Shares of handbag-maker Kate Spade & Co. (NYSE:KATE) were getting tossed in the bargain bin Wednesday after its third-quarter earnings report came up short on a key metric. The stock closed down 10.2%.
The fashion brand actually turned in a respectable quarter as revenue increased 14.1% to $316.5 million, easily beating estimates of $310.9 million, and adjusted earnings per share grew from $0.06 a year ago to $0.13, ahead of the consensus at $0.09.
CEO Craig Leavitt noted several macroeconomic factors, including "a challenging retail environment and continuing tourist headwinds," but said the company's new strategies were able to drive growth nonetheless.
The stock gradually sank over the course of the trading session as investors seemed to be turned off by weak comparable sales growth. Comps at stores were flat, while comparable sales including e-commerce were up 6.7% against estimates of a 7.4% gain. Management blamed slow store sales on weak tourist traffic and falling demand for its off-price goods. Gross margin also declined 180 basis points to 59.4%.
In its full-year guidance, management forecast revenue of $1.37 billion to $1.4 billion and earnings per share of $0.63 to $0.70, which compares to the analyst consensus of $1.38 billion in revenue and EPS of $0.65.

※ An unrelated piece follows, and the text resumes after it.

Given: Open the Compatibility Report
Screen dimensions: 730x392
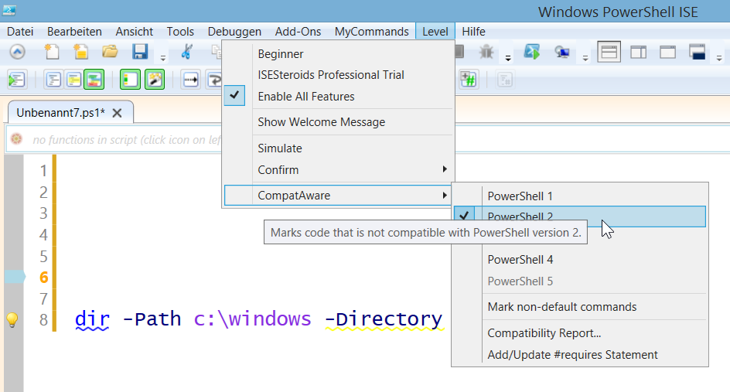Looking at the screenshot, I should (x=544, y=333).
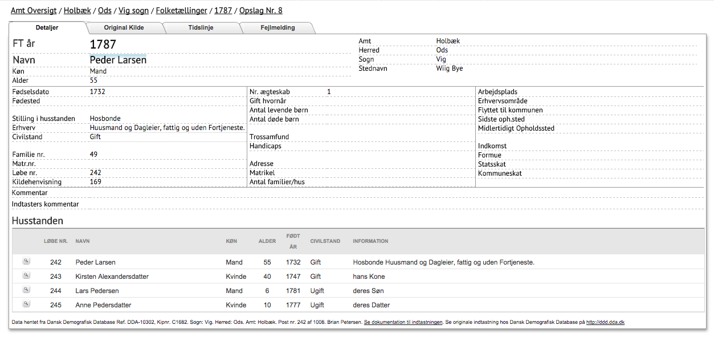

Consumer fashion brands like Kate Spade, Coach, and Michael Kors have struggled in recent years as new-store expansion, the proliferation of their bags and accessories, and deep discounting seems to have harmed their brands. With solid top-line growth and substantial cuts to SG&A costs, Kate Spade appears to be moving in the right direction to drive profits, but it's unclear if the brand will regain its former pricing power. The stock has lost more than 50% of its value over the last two years, but appears to be near a bottom. With earnings still growing at a solid pace, the stock's valuation looks much more reasonable on Wednesday.